Note from the future:
The invention of photographic film, a light-sensitive emulsion on a flexible strip, along with the access to photo labs, allowed photography to become widespread and popular throughout the entire 20th century. But there were distinct limitations associated with film that simply don’t exist in modern digital photography. The limited number of exposures that could fit on a roll of film was one of them, requiring careful consideration of what scenes were worthy of each precious frame. There was also a need to keep the film safely stored away from direct light and at the right temperature and humidity. But the most severe limitation was that there was no “preview”; each exposure was taken on faith, because the film needed to be chemically developed and printed before the success (or failure) of a shot could be determined.
I was now a week into my travels and had experienced the luck of good weather and had succeeded in making a few exposures of the night sky from my small arsenal of cameras. Some of them were astrophotos taken at the prime focus of a telescope, and others were time exposures of the landscape rotating under a starry night. I was starting to complete entire rolls of film (although admittedly, some were quite short—only 12 exposures. But even if the film had not been completely utilized, I was eager to find out if my settings and techniques were working. I would happily wind off the rest of the roll to see if those first few exposures yielded successful images. But that meant that I would need to find a place that could develop them.
For those less familiar with photographic chemistry, there are a number of solutions for developing a latent film image into a physical photograph. The “native” response of silver-halide film is to form a negative: where the densest amounts of metallic silver forms where the most light struck the film. To make a picture that corresponds to the original scene, a second light-sensitive emulsion must be employed, reversing the negative, making a positive. We often throw the negatives away (or into a shoebox) once the human-readable prints are available.

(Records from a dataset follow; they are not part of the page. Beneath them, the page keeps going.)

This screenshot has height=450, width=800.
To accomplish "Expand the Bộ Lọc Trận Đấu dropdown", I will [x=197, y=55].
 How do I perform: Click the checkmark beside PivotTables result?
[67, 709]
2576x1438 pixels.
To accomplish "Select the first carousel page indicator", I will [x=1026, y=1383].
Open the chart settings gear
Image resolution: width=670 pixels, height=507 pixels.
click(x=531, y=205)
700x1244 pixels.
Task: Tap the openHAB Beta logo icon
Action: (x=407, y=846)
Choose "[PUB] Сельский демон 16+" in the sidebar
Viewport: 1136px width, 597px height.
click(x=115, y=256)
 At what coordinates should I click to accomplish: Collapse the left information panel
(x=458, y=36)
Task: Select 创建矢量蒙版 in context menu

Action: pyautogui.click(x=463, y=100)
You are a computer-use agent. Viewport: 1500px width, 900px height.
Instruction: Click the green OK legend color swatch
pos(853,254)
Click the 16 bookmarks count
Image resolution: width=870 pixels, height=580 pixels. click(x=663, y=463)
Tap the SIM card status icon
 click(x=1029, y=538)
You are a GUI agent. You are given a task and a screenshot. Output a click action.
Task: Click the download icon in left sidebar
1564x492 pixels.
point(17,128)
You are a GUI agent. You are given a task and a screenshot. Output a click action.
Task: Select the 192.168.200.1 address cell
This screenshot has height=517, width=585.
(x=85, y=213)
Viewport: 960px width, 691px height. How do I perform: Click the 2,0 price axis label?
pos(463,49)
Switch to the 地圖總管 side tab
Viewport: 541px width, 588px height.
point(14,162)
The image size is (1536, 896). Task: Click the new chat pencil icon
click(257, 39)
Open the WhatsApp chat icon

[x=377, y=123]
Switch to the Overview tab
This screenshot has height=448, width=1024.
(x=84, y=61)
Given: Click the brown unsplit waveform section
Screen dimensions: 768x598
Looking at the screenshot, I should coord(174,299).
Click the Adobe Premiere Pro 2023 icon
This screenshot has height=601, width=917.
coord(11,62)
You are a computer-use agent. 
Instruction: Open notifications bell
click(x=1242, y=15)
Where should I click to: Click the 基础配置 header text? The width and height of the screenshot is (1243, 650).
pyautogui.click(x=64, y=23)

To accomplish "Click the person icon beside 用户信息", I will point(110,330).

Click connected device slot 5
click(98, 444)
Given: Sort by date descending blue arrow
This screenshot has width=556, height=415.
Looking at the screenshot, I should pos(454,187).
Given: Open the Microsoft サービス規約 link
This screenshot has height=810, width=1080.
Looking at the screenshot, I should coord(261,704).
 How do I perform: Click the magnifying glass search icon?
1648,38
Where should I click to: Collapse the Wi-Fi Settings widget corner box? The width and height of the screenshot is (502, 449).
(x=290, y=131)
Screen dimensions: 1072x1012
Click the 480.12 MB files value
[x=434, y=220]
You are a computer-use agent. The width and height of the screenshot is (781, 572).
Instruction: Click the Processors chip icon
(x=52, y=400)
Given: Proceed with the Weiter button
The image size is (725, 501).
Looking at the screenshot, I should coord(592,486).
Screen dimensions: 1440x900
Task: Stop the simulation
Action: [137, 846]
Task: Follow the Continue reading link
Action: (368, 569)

Color transparencies for presentation slides use another way to develop film. In this case, the film is first partially developed, but then a chemical process reverses the natural response, and removes the silver that was most exposed, leaving the clear film substrate. When projected, the image is a positive representation of the scene. But because the film went through the development step that reversed the normal response of silver to light, it is called “reversal film”.
The two ways of developing film have been standardized over the years by Eastman Kodak and are used worldwide. Color negatives are developed by the “C-41” process, and transparencies by “E-6”. The complexity of the E6 reversal process makes it more expensive and time consuming, but C41 has become so efficient that it is possible to develop and print a roll of film in a few tens of minutes, hence the creation of the one-hour photo lab.
I was in Glacier National Park, a popular place, yes, but not a place to find a strip mall with a one-hour photo lab, much less a lab that could handle special processing instructions (film can be overdeveloped to bring out low exposure details by special handling called “push-processing”).
There were no developing facilities inside the park, but what about the tourist-serving towns just outside it? I inquired at the park visitor center and learned that the nearest towns were too small to provide much in the way of this particular tourist service. There was the town I had come through two days before, West Glacier, that might have a photo lab, but it was on the other side of the park, too far for an afternoon errand. No, the nearest candidate was Cardston Alberta, a forty-minute drive.
I headed up the solitary road north toward Canada, a road that seemed to be the dividing line between the Montana grasslands and the eastern front of the Glacier range. It took me past the grass landing strip known as Babb International Airport (“international” because it serves small private planes from both the U.S. and Canada), and past views of the distinctively shaped Chief Mountain. Eventually I reached the Canadian border, marked by a wire fence, perhaps to keep cattle from emigrating. There was a brief stop to show my driver’s license to someone who barely looked at it and waved me on. (This was 2001, pre-9-11).
The town of Cardston was much like the other small towns I had breezed through on my drive across the prairie. I was able to traverse the full extent of it in search of likely places that might host a photo lab. After doing so, finding none, and exhausting all other possible options, I stopped to ask. I know. But this was Canada so I thought I could get away with it.
I learned that indeed there was once a photo lab in the town, but it had closed some time back. I was disappointed that I would not be able to get any feedback from my exposure experiments. Having no further purpose for staying, I began the return trip, reversing my path.
As I re-entered the U.S. at the northern border, a billboard reminded me that the legal rule in Montana was to drive in a “reasonable and prudent manner”. I contemplated my afternoon mission. Would anyone think that driving to a foreign country in search of a C-41 photo lab to see what a few dim frames revealed on an otherwise empty strip of film, was reasonable and prudent?